CHP, Babacı parti mi?

Yıldırım Aktuna iyi dostumdu. Başlangıcı Şişli Etfal'deki doktorluk günlerine dayanır. Siyasete atılıp ilerleyince daha çok görüşür hâle geldik. Fikir jimnastiği yapardık. O da çalıştığım gazeteleri ziyarete geldiğinde, bana özel ilgi gösterirdi.

Akşam yıllarımda da bunu ihmal etmedi. Patron Mehmet Ali Ilıcak'tı. Bakanın zamanın yarısından fazlasını bana ayırması üzerine Aktuna'ya döndü ve "Sizin samimiyetiniz nereden geliyor?" diye sordu? O da gayet net "Etfal Hastanesi'nin koridorlarından" karşılığını verdi.

Saç dökülmesi esprilerinden, politikaya kadar her daldan muhabbet ederdik. Merhumun, aklımdan hiç çıkmayan bazı tespitleri vardır. Bunları özellikle seçim dönemlerinde gündeme taşırım. CHP'deki aday belirleme sıkıntılarını gözlemledikçe tespitlerinin ne kadar mükemmel olduğunu anlıyorum.

Madde madde

Doktor, Belediye Başkanı ve Bakan Yıldırım Aktuna'nın analizlerinden önemli satır başlarını buraya alacağım:

* Türkiye'de iki tip parti vardır. Biri Babacılar. Buna en tipik örnekler, başında Süleyman Demirel'in olduklarıdır. Diğerleri, ucundan kenarından "sola bulaşmışlar." Her iki tarafın da avantaj ve dezavantajları var.

* Hepsinde de pürüz çıkabilir. Bunların hâlli Babacılarda kolaydır. Baba önceleri sabreder. Bakar ki itilaf çözülmüyor, "Hööt" der ve sorunu kökünden halleder.

* Sosyal Demokrat'tan uç sola kadar olanlardakileri çözmek kolay değildir. Hatta mümkün değildir. En çok da aday belirlemede bu arızaları görürsünüz. Bu, pek çok kez yeni parti doğumlarına kadar uzanır.

Günümüzde

Aktuna'nın bana söylediklerinin özetinin özetini çıkardım. CHP'deki belediye başkan adaylarını belirleme sistemsizliği ortada. Çiklet gibi uzatılan süre ve kapışmalar merhuma hak vermekte.

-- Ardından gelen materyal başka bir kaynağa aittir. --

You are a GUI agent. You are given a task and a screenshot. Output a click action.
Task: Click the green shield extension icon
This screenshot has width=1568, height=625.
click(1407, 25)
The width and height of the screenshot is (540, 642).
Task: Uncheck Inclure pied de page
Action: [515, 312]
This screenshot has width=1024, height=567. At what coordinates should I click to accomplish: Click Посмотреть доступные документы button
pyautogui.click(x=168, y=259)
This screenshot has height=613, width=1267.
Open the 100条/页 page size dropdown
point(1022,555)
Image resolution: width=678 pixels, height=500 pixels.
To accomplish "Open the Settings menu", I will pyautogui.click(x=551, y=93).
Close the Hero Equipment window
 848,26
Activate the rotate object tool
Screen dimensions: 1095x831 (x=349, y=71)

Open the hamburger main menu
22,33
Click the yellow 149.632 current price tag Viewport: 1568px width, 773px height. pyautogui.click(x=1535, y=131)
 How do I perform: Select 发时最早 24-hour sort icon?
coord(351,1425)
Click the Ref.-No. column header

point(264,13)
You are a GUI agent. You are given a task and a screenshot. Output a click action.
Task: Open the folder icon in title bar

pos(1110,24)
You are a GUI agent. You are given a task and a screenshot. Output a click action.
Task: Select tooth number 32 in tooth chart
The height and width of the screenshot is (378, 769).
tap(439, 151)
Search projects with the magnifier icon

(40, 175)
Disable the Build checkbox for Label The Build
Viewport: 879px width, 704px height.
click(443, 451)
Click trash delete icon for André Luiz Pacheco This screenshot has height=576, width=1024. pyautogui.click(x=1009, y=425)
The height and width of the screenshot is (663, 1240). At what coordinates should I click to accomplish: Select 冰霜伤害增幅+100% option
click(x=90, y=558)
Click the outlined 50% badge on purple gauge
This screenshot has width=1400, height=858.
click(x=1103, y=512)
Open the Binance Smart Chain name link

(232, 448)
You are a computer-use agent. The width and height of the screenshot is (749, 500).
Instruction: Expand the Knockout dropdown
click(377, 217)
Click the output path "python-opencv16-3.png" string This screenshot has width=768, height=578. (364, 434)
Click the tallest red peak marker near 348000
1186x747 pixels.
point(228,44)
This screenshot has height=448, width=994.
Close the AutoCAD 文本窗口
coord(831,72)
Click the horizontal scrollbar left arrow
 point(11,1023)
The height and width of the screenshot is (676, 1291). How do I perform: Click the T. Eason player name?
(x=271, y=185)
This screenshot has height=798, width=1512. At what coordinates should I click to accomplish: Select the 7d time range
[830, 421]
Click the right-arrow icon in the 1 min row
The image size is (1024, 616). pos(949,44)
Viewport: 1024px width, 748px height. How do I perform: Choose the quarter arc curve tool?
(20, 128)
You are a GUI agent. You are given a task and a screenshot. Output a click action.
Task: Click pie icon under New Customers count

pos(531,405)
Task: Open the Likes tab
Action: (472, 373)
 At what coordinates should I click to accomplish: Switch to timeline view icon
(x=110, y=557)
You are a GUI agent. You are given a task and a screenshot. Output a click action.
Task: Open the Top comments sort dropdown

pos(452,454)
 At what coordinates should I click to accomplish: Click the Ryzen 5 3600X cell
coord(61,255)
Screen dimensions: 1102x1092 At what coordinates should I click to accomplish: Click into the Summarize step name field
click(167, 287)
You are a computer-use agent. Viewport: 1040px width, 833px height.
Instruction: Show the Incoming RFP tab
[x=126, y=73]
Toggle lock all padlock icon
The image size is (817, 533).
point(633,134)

Gözden kaçırılmaması gereken, Ana Muhalefet Partisi'ndeki durum. O kadar çok hizip oluştu ki, bunları bir arada tutmak zor oluyor.

Atatürk'ü sevenler ile bir zamanlar sövenler aynı çatı altında. En tipik örneklerden biri İstanbul'da yaşandı. İlçe belediyelerdeki bazı tespitler, il başkanının birkaç saatlik istifasıyla vetolandı.

Kemal Baba!

Sadede gelirsek, Kemal Kılıçdaroğlu aday tespitlerini daha fazla uzatmamak zorundadır. İçinden çıkılmaz konuma gelen kaosun sadece "Babacılığı seçmekle" çözüleceğini sanıyor. Unutmaması gereken CHP içinde hâlâ 57. Alay Şehitliği'nde zıkkımlananlar var.

31 Mart, Türkiye ve Kılıçdaroğlu ile partisi için "kader seçimi"dir. Çünkü Karadenizli tayfanın dediği gibi; "Efendi Kaptan deniz bitti"...

***

Doğrucu Davut

Nazif Okumuş, dün sabah Halk TV'deydi. Güne Başlarken'de Semra Topçu'nun konuğu oldu. Seçimlere katılacak partilerin analizini yaptı. Değerlendirme hatalarını tek tek sıraladı. Tüm liderlerin yanlışlarını anlattı. Aslında muhalefet yapmadı, doğruları dillendirdi.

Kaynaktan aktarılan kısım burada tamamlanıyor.